Extract Block Start
Once in a while, I get aches and pains that I can't (or won't) attribute to advancing age. Usually they're just symptoms of trying to accomplish too much in a 24-hour period. But sometimes, they're something more. It's the same with business. Sometimes it's "just slow."
 But often there's more to it. The health of any business—large or small—depends on its ability to attract new clients while retaining the present ones. If your sales figures look pretty ill, maybe you need to examine your marketing plan. A poor marketing plan typically causes businesses to respond in one or all of three ways. Crisis-driven, which means reacting impulsively when they lose a key client or when there's a change in the marketplace. Price-driven, which means cutting prices and profit margins to get or keep business. And competitor-driven, which is always watching what the competition is doing, then attempting to outdo or undercut them. If any of these sound familiar, read on.


Here are some symptoms—and some proven cures—for what might be ailing your marketing efforts.

Symptom #1: You take action only when you need to increase your sales. Companies of all sizes make the mistake of hoarding their advertising and marketing dollars until sales start to lag. One reason to market yourself consistently is to make sure your business is strong at all times. Think of marketing as a proactive program designed to maintain sales rather than a reactive program put in place to overcome occasional slumps.

Symptom #2: You shoot from the hip. Many videographers have no set marketing plan, but believe they can market their services with infrequent direct mailings or occasional ads in local publications. Marketing demands a carefully conceived and executed plan. Before you can anticipate results, you must know what you wish to accomplish and how you're going to do it.
Extract Block End
Activity list »
- 1) Write out the part of the marketing text starting with "But often there's" and going on through "your marketing efforts.".
- 2) Extend the text on marketing symptoms and cures past its final sentence.
The material that comes next is not needed for anything here.
Provided data Block Start
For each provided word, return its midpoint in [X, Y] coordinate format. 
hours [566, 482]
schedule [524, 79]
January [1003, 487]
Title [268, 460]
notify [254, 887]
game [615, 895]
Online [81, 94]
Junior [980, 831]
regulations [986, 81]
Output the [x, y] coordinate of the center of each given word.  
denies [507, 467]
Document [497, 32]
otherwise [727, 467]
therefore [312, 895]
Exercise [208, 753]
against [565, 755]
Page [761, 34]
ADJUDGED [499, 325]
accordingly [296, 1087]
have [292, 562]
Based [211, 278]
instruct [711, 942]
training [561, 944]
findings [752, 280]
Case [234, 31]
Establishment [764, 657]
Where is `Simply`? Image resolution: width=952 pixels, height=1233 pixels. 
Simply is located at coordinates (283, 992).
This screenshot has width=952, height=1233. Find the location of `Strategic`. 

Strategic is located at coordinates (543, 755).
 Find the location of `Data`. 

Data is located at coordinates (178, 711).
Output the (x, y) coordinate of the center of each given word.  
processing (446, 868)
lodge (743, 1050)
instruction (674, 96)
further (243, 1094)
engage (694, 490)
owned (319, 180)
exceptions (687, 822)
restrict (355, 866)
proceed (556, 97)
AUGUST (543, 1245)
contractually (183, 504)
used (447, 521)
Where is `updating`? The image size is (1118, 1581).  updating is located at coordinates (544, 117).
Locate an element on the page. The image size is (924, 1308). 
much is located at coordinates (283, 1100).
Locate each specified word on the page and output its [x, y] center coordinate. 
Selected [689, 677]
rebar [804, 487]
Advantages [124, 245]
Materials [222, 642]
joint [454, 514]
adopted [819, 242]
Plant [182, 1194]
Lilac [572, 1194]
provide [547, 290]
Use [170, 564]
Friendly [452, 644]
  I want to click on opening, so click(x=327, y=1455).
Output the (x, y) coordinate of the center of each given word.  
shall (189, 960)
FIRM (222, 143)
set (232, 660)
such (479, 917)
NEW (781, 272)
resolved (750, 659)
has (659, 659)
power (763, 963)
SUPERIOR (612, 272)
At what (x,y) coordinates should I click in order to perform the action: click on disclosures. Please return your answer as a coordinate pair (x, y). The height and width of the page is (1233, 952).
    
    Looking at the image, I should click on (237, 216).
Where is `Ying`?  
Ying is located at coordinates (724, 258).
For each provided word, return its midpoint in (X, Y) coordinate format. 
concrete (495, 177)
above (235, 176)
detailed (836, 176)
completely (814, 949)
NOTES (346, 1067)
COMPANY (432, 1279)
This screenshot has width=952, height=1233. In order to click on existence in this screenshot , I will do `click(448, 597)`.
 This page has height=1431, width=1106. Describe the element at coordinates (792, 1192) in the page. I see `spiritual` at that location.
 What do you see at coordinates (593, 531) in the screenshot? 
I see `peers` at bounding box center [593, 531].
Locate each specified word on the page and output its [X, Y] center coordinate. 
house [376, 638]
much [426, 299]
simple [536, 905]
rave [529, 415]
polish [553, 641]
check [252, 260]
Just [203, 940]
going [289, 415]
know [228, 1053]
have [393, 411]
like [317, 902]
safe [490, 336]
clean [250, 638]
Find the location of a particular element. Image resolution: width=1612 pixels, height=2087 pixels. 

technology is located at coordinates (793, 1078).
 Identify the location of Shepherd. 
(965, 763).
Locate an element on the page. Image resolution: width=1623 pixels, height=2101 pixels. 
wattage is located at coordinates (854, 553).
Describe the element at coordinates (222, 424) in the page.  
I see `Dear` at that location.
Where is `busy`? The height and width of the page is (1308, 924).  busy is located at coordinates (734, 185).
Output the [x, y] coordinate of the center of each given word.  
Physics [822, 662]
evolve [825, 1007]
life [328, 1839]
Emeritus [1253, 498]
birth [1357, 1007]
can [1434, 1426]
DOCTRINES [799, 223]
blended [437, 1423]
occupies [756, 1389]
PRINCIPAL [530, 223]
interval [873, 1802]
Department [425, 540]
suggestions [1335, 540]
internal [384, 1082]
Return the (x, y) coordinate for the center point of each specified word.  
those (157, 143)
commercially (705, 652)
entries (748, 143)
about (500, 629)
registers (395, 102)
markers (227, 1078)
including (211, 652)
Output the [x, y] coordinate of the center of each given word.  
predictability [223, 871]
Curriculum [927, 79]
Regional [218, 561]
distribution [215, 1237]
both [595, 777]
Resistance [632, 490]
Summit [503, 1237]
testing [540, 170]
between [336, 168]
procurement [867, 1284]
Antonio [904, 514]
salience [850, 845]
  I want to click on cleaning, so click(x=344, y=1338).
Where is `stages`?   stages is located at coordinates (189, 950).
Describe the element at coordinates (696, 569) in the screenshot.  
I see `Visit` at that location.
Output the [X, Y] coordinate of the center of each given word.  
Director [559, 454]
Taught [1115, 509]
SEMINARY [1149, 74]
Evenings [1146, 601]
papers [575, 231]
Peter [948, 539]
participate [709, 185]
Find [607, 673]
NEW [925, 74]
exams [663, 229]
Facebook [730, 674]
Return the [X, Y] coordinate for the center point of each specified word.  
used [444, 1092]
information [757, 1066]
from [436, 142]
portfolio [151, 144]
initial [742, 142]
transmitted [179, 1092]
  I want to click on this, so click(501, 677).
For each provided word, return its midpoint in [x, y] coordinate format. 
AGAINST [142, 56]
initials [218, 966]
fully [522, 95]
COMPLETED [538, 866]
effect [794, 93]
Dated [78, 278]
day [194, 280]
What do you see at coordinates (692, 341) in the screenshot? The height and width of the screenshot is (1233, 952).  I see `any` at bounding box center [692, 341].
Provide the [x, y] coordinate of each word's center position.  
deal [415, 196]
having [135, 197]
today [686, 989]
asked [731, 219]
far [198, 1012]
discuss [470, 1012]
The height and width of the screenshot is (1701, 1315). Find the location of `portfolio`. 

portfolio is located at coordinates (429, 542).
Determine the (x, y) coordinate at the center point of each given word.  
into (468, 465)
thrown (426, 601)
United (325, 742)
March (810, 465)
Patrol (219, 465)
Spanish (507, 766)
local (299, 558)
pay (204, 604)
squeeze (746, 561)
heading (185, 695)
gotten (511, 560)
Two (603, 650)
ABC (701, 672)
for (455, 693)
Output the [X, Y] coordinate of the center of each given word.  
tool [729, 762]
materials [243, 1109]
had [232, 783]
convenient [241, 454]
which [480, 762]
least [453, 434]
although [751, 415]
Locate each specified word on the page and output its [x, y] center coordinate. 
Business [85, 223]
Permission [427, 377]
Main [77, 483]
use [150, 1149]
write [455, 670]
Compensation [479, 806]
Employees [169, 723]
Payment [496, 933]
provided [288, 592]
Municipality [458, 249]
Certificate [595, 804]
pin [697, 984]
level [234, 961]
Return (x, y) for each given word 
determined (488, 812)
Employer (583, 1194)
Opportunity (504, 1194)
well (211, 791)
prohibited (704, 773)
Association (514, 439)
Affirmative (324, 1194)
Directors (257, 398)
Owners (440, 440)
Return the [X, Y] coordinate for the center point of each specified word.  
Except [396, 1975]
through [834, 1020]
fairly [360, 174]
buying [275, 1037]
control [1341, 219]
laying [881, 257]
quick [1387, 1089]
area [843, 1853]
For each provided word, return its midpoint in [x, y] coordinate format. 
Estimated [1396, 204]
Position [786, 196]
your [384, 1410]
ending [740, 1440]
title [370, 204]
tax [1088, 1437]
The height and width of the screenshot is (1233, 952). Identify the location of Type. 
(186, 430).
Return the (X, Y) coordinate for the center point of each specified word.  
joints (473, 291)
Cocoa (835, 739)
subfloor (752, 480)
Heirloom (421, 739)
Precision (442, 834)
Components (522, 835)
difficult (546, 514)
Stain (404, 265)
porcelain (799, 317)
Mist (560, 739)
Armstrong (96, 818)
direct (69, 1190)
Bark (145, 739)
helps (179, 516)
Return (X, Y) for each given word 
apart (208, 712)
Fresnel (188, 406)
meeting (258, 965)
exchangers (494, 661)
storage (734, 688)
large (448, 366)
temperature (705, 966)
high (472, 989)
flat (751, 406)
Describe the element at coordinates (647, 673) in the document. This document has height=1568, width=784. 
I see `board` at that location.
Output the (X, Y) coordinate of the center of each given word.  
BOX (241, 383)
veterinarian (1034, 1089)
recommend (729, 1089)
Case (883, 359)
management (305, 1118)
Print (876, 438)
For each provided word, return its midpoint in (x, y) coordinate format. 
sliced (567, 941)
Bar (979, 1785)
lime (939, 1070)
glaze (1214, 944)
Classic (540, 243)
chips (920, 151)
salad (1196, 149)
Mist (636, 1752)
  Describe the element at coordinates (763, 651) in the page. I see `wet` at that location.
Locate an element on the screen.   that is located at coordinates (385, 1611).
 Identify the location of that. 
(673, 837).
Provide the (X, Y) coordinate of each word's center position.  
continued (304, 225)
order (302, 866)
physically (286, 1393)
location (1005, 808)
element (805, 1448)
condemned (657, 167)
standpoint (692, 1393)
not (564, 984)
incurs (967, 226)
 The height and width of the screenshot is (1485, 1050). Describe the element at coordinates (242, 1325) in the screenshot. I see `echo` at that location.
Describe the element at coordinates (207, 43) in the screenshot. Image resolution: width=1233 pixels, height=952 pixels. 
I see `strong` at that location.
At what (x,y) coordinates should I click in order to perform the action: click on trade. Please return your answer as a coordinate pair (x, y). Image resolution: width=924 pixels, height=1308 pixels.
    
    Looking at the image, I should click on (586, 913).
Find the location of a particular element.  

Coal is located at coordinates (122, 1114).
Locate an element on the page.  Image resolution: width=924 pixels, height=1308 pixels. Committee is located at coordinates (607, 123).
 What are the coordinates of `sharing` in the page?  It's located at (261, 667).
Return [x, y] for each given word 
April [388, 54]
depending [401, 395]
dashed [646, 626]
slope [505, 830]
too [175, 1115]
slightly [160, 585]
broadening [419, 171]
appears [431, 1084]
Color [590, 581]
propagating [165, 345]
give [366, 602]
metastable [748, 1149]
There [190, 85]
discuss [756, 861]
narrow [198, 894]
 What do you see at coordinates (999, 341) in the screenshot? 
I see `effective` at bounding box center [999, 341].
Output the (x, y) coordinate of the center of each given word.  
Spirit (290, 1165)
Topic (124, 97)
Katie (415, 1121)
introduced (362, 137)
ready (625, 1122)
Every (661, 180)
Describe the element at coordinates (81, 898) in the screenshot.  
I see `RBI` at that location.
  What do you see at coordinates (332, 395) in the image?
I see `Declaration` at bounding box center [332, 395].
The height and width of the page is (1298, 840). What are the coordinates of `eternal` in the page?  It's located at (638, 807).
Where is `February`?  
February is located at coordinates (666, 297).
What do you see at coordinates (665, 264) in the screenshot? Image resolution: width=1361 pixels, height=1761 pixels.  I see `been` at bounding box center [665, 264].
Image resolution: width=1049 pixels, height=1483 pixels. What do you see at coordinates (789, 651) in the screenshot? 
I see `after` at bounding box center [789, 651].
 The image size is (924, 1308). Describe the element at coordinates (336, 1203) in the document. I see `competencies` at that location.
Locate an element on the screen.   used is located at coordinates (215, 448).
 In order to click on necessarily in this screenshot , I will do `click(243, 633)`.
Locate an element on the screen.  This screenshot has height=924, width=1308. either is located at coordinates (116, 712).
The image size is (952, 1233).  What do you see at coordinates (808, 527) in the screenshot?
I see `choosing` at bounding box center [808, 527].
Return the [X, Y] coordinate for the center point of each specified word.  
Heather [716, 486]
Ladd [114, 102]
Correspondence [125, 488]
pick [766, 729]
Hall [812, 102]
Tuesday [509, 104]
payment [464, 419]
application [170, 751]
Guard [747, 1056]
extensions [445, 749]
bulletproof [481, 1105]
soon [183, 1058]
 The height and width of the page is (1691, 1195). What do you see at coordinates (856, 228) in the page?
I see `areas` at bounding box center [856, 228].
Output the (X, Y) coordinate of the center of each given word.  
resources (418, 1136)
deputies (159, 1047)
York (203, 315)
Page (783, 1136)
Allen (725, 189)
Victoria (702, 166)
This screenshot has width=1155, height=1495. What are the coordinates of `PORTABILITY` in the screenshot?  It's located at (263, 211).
Provided data Block End
Outputs for the tasks »
- 1)
But often there's more to it. The health of any business—large or small—depends on its ability to attract new clients while retaining the present ones. If your sales figures look pretty ill, maybe you need to examine your marketing plan. A poor marketing plan typically causes businesses to respond in one or all of three ways. Crisis-driven, which means reacting impulsively when they lose a key client or when there's a change in the marketplace. Price-driven, which means cutting prices and profit margins to get or keep business. And competitor-driven, which is always watching what the competition is doing, then attempting to outdo or undercut them. If any of these sound familiar, read on.


Here are some symptoms—and some proven cures—for what might be ailing your marketing efforts.

- 2)
Symptom #3: You duplicate what your competitors are doing. Do you put all your energy into knowing exactly what the "other guys" are doing—almost before they do it—and then coming out with similar promotional materials? This strategy misdirects your time and efforts away from your own products, services, and customers. There's value in "knowing your enemy," because then you can sell your prices and your benefits with absolute certainty. But the real issue—the cure—is in not emulating your competitors or beating them to the (same) punch. It's in learning how to communicate the value of your products and services to your customers and prospects.

Symptom #4: You expect big results from a small budget. If your priority is to minimize the initial cash investment while preparing your promotional materials, determining the quality of your mailing list or your online search engine optimization program, and finding out how you can meet the real needs of your customers, then you cannot realistically expect good results. You must have realistic expectations for the return on your initial investment, and be willing to put a good portion of your proceeds back into the budget. That's the way small businesses get big—slowly and carefully.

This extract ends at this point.